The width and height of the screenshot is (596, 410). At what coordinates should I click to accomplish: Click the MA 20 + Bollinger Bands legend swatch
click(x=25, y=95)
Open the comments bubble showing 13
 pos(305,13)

...

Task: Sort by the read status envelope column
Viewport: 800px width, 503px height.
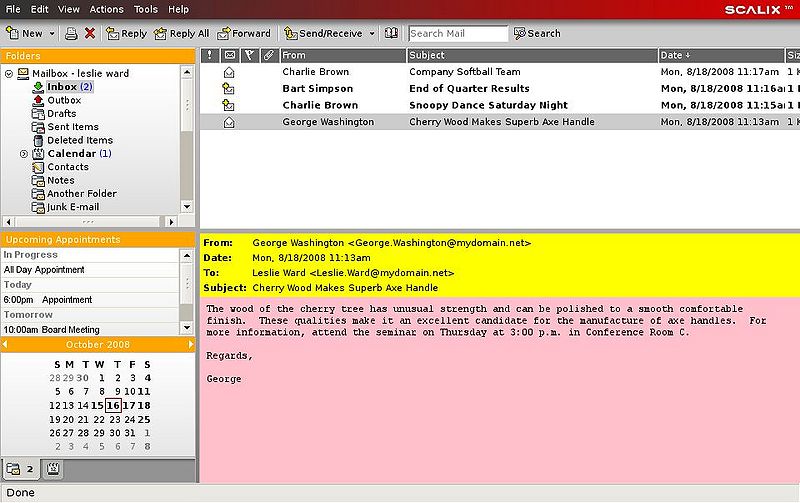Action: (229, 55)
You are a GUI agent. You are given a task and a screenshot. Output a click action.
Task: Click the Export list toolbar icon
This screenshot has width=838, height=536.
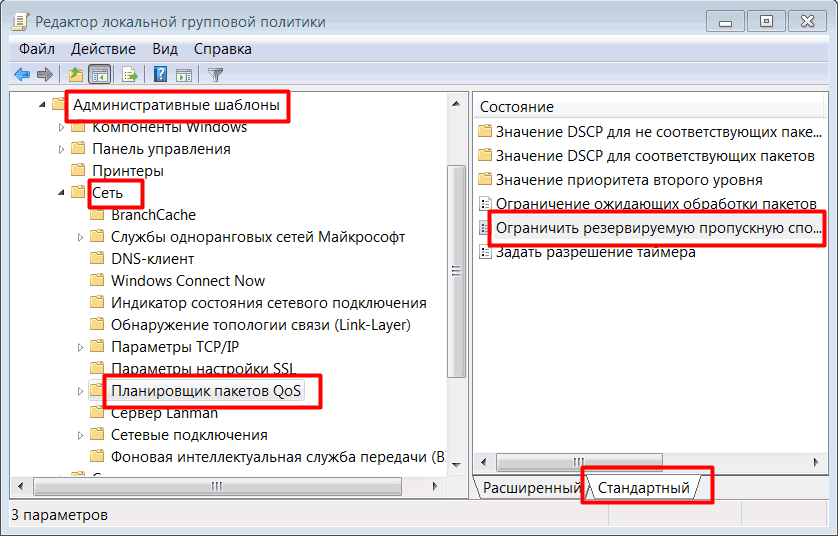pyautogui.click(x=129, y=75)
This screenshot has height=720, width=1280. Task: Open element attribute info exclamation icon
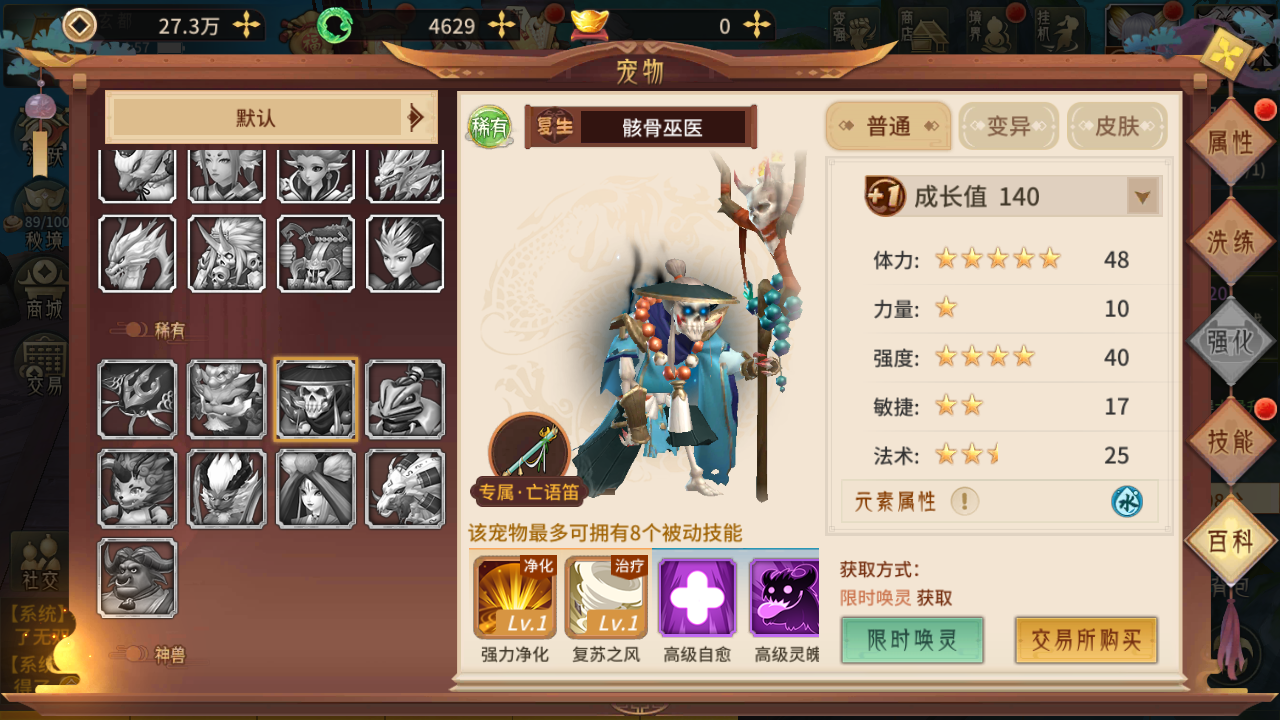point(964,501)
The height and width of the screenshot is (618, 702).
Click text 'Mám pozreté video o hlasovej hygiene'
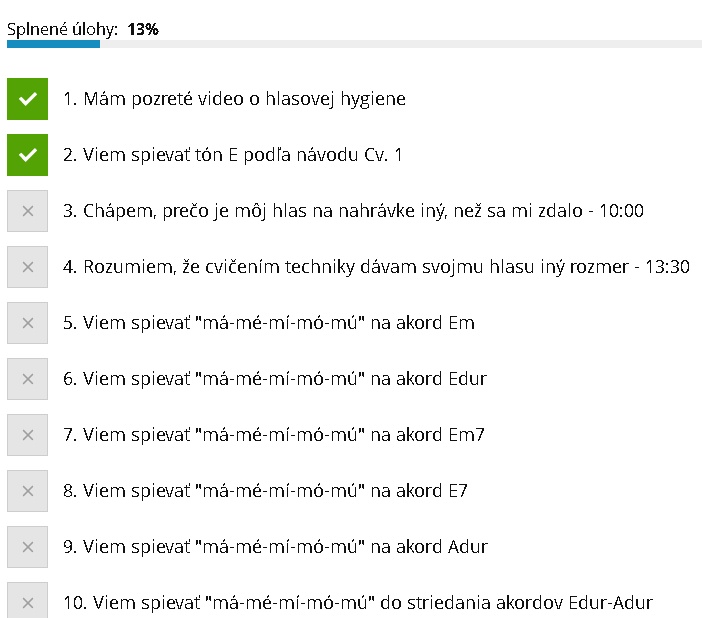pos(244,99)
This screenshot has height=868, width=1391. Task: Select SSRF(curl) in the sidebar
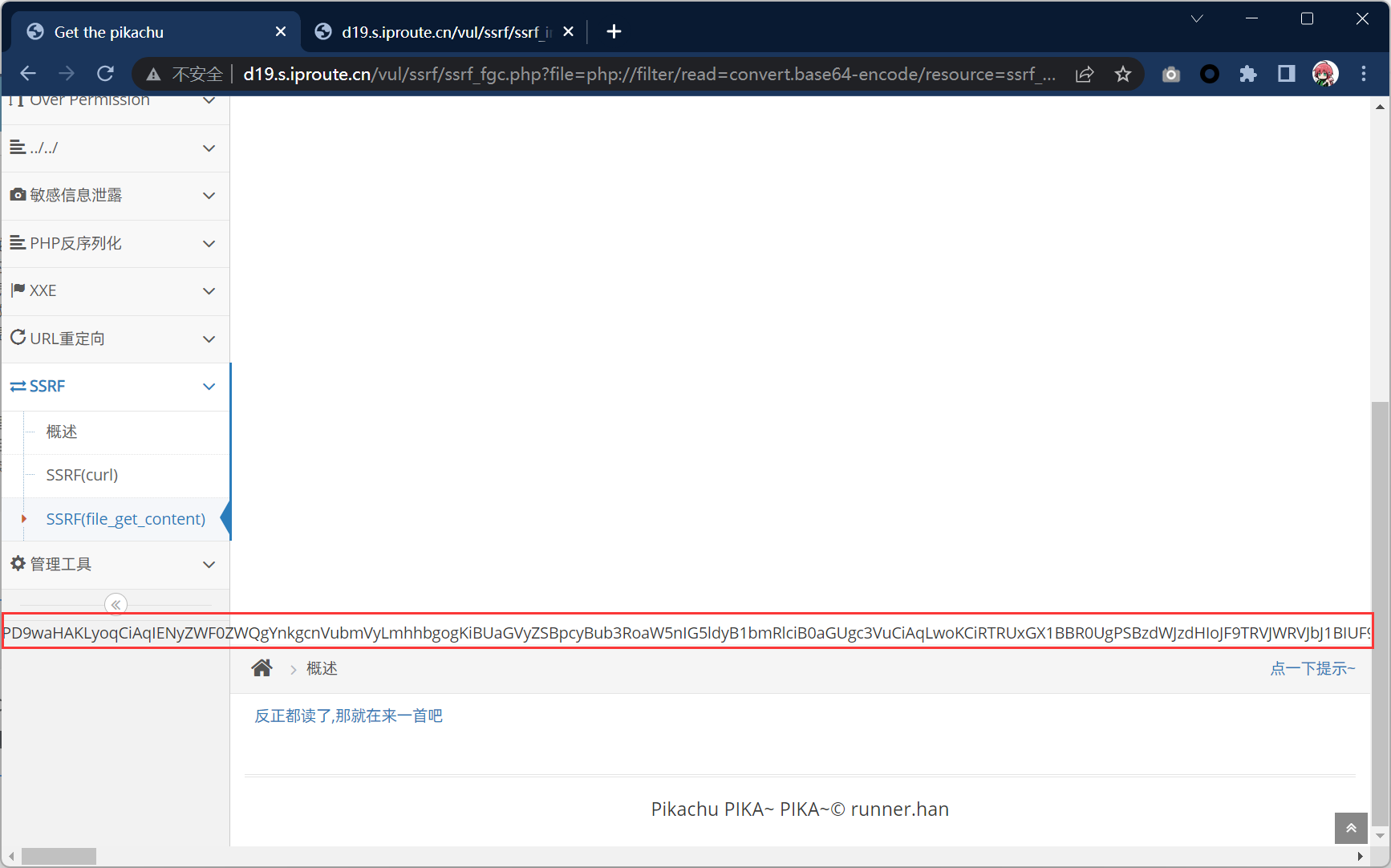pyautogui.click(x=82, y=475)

**AIM**
Format the rows starting at the line that contains "The width and" and ending at the line that contains "pos(305,13)" as a numbered list, leaving out blank lines.

**WORKED ANSWER**
1. The width and height of the screenshot is (596, 410). At what coordinates should I click to accomplish: Click the MA 20 + Bollinger Bands legend swatch
2. click(x=25, y=95)
3. Open the comments bubble showing 13
4.  pos(305,13)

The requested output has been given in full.